* START Source text *
Mattingly lifted Kershaw after 96 pitches, 65 of them strikes. There will be times to push the pitch count in search of a shutout, but not in March.

"I asked if he was serious -- no, just kidding," Kershaw joked when asked if he had a vote in his removal.

Hong-Chih Kuo followed and overcame six consecutive balls to open the eighth inning and retired the next three hitters. Jonathan Broxton, trying to rebound from a second-half collapse last year, got the save despite allowing a solo home run by Pat Burrell (4-for-7 with two homers lifetime off Broxton).

As bad as that sounds, Broxton seemed to be throwing much better than last year, with one fastball clocked at 99 mph and his slider consistently at 90 and breaking sharply.

It took two of the Giants' three errors for the Dodgers to score their first run and it came in the sixth inning. They loaded the bases on a one-out walk to Kemp, a throwing error by Tejada on Loney's double-play ball and a 92-mph fastball by Lincecum that hit former teammate Juan Uribe in the left elbow.

Lincecum's 0-1 pitch to Barajas was in the dirt and blocked by Posey, who saw Kemp backpeddle toward third then turn his back to the plate as he returned to the base. Posey tried to pick off Kemp, but his throw was on the foul side of the bag and third baseman Pablo Sandoval couldn't reach through Kemp to glove it.

"I just thought, especiallly with the ball in the dirt, I might have had a chance of catching him with his head down," said Posey. "I just made a bad throw. It's that simple."
* END Source text *
* START Dataset records *
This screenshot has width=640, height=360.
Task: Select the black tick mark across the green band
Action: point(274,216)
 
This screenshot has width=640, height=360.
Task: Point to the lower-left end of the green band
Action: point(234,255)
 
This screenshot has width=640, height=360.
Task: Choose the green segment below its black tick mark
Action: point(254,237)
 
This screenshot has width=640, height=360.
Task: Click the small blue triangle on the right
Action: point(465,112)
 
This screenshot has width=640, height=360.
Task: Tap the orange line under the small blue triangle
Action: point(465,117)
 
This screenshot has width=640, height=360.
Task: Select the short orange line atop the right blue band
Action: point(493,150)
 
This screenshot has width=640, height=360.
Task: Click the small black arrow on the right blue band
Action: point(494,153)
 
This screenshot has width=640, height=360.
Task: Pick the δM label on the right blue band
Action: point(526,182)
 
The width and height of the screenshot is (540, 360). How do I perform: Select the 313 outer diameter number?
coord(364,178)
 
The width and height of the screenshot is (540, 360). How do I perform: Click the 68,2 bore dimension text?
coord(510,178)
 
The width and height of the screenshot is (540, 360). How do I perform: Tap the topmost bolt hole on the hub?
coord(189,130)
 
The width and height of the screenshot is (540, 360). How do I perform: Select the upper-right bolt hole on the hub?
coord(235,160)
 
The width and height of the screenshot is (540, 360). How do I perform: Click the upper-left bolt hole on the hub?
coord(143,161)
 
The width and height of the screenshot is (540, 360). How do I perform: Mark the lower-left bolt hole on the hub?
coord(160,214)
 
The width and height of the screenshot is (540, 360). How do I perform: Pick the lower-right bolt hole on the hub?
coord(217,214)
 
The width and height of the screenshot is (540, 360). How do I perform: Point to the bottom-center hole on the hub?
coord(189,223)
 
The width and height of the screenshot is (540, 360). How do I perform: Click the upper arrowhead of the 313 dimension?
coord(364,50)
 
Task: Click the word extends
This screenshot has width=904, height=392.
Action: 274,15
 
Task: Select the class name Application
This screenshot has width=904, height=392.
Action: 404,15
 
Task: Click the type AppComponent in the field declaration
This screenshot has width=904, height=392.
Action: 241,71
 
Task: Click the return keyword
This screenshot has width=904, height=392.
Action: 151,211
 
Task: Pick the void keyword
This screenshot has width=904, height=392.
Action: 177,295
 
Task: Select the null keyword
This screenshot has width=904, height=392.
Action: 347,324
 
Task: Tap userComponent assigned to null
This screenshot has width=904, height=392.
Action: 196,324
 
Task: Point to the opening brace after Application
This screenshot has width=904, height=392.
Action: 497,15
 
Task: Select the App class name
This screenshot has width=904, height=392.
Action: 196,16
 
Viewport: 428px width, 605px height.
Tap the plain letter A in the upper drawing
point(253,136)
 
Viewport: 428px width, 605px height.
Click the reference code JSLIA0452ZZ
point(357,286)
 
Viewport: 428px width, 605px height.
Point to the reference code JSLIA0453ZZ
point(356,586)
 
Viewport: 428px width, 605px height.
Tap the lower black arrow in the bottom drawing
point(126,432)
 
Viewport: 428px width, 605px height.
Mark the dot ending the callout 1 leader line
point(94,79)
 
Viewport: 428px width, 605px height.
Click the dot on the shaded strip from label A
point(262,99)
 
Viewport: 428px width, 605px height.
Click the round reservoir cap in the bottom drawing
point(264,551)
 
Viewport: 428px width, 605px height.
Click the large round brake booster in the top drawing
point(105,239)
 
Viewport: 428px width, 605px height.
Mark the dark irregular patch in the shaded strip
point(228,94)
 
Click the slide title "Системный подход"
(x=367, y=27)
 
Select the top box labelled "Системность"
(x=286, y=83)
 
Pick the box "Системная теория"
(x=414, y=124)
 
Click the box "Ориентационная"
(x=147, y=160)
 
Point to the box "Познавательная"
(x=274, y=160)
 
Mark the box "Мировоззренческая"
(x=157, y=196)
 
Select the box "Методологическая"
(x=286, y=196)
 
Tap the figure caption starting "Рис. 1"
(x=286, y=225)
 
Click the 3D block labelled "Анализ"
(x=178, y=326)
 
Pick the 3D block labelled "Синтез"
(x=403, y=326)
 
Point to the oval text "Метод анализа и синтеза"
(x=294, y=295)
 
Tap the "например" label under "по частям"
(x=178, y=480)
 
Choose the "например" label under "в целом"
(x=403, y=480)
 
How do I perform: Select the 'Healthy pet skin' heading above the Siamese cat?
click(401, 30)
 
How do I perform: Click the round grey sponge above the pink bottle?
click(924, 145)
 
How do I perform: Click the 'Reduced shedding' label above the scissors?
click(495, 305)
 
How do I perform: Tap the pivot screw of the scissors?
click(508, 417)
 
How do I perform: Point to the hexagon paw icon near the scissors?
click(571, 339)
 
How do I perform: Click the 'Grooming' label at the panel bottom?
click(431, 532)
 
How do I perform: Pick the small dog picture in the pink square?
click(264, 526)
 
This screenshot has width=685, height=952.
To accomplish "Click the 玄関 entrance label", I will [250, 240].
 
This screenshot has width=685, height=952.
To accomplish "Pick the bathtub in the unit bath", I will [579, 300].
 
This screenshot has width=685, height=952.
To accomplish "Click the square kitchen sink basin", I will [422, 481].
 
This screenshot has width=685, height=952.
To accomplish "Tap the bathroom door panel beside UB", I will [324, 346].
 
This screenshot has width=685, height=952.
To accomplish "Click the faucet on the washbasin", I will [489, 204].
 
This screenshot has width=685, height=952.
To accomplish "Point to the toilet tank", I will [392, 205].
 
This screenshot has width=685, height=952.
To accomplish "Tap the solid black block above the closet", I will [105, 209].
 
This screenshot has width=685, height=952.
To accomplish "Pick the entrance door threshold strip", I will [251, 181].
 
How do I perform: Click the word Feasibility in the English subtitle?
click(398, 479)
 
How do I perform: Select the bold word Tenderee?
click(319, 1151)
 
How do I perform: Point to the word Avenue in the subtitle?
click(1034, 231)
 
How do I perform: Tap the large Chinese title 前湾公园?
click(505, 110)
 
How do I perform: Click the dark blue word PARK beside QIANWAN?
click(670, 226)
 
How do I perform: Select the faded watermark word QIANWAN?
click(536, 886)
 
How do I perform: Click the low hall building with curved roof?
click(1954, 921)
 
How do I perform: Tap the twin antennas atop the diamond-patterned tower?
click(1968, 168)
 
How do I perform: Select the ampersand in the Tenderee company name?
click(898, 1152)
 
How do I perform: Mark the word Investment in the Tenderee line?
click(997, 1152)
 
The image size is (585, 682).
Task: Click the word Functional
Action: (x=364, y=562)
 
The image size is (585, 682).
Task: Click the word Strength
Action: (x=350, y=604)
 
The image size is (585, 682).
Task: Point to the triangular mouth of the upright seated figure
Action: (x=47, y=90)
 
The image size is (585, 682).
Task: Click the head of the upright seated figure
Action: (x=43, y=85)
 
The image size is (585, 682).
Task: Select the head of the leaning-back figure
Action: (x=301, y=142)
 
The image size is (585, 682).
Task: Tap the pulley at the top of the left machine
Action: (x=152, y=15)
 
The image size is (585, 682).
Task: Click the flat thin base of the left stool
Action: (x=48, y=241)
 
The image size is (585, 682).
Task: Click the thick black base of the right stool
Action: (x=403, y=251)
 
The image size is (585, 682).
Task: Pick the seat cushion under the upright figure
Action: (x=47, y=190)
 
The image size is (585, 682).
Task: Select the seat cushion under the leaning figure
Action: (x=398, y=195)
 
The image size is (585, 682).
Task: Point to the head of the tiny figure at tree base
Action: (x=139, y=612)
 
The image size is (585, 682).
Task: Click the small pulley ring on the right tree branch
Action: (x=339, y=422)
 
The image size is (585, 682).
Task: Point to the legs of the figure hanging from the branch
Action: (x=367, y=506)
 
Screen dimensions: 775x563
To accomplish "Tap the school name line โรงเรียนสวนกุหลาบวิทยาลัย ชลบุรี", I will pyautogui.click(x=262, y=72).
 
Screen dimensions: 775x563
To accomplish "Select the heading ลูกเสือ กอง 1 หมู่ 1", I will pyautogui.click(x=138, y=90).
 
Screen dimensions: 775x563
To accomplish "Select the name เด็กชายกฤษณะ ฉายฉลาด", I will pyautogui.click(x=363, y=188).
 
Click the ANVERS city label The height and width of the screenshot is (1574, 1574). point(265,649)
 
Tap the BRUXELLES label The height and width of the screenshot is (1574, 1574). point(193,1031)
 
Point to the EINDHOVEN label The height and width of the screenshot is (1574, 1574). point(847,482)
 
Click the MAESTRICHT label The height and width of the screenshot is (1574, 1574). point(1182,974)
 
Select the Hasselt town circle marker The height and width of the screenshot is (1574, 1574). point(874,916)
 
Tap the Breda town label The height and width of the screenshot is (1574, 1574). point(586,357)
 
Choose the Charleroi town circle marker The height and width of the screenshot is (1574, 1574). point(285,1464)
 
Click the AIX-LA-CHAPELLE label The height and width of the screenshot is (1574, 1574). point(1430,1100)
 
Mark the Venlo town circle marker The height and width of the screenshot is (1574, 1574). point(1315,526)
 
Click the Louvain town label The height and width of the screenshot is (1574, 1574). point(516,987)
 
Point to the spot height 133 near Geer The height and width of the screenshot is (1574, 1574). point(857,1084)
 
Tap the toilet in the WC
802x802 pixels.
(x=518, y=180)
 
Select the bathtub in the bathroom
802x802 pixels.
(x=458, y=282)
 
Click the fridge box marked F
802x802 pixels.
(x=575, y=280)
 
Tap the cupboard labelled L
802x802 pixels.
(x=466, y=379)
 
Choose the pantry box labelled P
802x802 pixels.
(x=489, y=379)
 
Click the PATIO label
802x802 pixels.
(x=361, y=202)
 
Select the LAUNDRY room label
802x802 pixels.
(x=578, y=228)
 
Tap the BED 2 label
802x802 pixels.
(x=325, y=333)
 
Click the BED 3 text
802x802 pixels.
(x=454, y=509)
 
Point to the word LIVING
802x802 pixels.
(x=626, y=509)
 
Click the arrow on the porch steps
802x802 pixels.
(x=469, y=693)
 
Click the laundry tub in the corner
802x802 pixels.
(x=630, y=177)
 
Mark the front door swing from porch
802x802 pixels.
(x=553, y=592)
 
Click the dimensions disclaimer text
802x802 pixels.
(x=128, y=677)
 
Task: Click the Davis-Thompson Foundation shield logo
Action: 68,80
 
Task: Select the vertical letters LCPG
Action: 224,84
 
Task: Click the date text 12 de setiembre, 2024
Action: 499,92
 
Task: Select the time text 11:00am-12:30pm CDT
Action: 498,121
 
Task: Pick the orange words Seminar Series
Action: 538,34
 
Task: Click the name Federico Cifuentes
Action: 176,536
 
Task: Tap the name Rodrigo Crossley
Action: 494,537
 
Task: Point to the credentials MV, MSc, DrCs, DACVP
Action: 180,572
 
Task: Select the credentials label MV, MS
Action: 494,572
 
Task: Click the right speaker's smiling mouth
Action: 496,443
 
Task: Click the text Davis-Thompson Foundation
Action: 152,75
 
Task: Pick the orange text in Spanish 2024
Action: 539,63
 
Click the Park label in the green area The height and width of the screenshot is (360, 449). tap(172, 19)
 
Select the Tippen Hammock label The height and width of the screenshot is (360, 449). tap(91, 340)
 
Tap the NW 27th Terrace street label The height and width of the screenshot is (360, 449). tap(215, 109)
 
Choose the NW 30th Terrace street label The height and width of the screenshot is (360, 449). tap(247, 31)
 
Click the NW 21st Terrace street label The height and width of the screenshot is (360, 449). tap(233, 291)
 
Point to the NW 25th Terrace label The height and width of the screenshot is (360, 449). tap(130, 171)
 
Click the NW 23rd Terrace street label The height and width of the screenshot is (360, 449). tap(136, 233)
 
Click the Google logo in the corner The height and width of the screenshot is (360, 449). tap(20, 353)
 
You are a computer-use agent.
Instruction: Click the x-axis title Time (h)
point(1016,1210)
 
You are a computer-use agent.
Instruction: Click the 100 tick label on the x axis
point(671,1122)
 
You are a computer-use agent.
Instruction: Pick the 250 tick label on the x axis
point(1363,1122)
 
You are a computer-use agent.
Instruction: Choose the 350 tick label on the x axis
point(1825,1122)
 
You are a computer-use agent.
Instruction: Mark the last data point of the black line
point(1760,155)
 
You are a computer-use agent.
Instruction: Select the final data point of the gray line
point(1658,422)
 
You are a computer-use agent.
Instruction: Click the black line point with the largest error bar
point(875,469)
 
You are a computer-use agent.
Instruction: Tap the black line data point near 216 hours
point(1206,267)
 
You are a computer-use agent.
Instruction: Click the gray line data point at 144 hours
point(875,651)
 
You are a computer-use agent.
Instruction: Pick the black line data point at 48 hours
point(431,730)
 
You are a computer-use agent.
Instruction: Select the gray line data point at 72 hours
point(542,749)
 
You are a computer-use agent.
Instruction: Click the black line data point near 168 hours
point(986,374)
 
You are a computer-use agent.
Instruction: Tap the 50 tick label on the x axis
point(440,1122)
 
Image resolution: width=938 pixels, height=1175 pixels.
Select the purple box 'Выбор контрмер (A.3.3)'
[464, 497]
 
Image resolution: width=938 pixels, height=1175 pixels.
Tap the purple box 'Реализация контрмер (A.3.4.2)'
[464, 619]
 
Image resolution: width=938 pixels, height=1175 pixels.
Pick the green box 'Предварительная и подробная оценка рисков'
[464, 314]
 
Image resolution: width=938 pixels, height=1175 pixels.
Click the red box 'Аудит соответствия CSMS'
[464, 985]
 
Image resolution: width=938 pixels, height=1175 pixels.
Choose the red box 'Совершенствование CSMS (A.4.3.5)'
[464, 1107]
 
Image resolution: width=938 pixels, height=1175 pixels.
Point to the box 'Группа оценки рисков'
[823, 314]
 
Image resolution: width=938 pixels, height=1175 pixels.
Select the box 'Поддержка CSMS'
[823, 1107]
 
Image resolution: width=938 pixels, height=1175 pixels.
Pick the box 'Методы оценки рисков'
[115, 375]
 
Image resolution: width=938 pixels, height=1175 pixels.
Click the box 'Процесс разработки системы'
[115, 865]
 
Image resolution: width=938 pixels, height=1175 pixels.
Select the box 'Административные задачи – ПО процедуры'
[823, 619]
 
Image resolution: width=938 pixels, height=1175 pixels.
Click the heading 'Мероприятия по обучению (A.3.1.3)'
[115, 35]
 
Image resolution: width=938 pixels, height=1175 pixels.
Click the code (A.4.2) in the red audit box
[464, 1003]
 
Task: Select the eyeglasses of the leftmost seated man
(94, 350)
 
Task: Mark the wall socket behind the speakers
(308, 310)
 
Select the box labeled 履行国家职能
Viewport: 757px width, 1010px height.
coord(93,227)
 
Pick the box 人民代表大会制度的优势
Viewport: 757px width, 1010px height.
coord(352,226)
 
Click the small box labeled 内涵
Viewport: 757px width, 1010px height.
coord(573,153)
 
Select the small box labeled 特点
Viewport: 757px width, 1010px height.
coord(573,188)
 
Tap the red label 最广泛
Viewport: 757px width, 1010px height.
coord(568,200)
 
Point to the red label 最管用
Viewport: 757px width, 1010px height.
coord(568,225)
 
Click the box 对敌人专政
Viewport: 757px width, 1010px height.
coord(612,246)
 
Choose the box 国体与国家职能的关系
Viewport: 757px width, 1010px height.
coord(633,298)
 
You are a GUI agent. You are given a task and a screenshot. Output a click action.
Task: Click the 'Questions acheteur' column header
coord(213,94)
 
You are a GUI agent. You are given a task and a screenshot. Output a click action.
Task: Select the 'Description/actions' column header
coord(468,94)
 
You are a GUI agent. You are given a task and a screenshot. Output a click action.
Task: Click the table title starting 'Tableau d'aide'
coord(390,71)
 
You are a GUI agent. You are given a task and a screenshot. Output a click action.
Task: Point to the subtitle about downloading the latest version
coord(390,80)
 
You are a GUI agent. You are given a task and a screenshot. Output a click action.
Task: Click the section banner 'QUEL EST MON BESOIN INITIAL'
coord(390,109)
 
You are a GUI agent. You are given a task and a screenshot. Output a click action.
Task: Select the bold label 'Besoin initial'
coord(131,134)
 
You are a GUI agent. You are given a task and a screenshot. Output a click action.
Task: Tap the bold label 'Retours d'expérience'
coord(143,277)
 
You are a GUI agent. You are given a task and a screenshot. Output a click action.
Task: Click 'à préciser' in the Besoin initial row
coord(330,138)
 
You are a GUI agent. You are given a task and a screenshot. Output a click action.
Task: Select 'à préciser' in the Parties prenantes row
* END Dataset records *
Set tasks:
(a) In the listing, rename "Terrace" to "Avenue" in the lines beginning at the line that contains "Tap the BED 2 label" and ending after the line that contains "Click the NW 23rd", leaving everything else unchanged. Return only those lines.
(b) Extend the Dodgers–Giants game report past its final sentence.
The game report and the listing were taken from unrelated sources.

Responses:
(a)
Tap the BED 2 label
802x802 pixels.
(x=325, y=333)
 
Click the BED 3 text
802x802 pixels.
(x=454, y=509)
 
Point to the word LIVING
802x802 pixels.
(x=626, y=509)
 
Click the arrow on the porch steps
802x802 pixels.
(x=469, y=693)
 
Click the laundry tub in the corner
802x802 pixels.
(x=630, y=177)
 
Mark the front door swing from porch
802x802 pixels.
(x=553, y=592)
 
Click the dimensions disclaimer text
802x802 pixels.
(x=128, y=677)
 
Task: Click the Davis-Thompson Foundation shield logo
Action: 68,80
 
Task: Select the vertical letters LCPG
Action: 224,84
 
Task: Click the date text 12 de setiembre, 2024
Action: 499,92
 
Task: Select the time text 11:00am-12:30pm CDT
Action: 498,121
 
Task: Pick the orange words Seminar Series
Action: 538,34
 
Task: Click the name Federico Cifuentes
Action: 176,536
 
Task: Tap the name Rodrigo Crossley
Action: 494,537
 
Task: Point to the credentials MV, MSc, DrCs, DACVP
Action: 180,572
 
Task: Select the credentials label MV, MS
Action: 494,572
 
Task: Click the right speaker's smiling mouth
Action: 496,443
 
Task: Click the text Davis-Thompson Foundation
Action: 152,75
 
Task: Pick the orange text in Spanish 2024
Action: 539,63
 
Click the Park label in the green area The height and width of the screenshot is (360, 449). tap(172, 19)
 
Select the Tippen Hammock label The height and width of the screenshot is (360, 449). tap(91, 340)
 
Tap the NW 27th Avenue street label The height and width of the screenshot is (360, 449). tap(215, 109)
 
Choose the NW 30th Avenue street label The height and width of the screenshot is (360, 449). tap(247, 31)
 
Click the NW 21st Avenue street label The height and width of the screenshot is (360, 449). tap(233, 291)
 
Point to the NW 25th Avenue label The height and width of the screenshot is (360, 449). tap(130, 171)
 
Click the NW 23rd Avenue street label The height and width of the screenshot is (360, 449). tap(136, 233)

(b)
Kemp scored as the ball rolled into foul territory.

"I saw Pablo's eyes and knew there was a throw, but I was on the bag before it got there," said Kemp. "I didn't know what was going on, but I'll take it."

The Giants threatened in the fifth. With one out, Kershaw walked rookie Brandon Belt on a 3-2 pitch and he went to second when Sandoval dropped a bloop single beyond the reach of Loney in shallow right field. Lincecum bunted into a forceout, Uribe making a nice play to get the out at second base. Sandoval broke up the double play with a hard slide into Furcal, but Uribe's play kept the force in order for the next batter, Andres Torres, who complied with a one-hopper to Furcal to end the inning.

"That might be a play that nobody notices," Barajas said of Uribe's charging the bunt, "but we did the little things to win."

The Dodgers were 1-for-11 with runners in scoring position and stranded nine runners.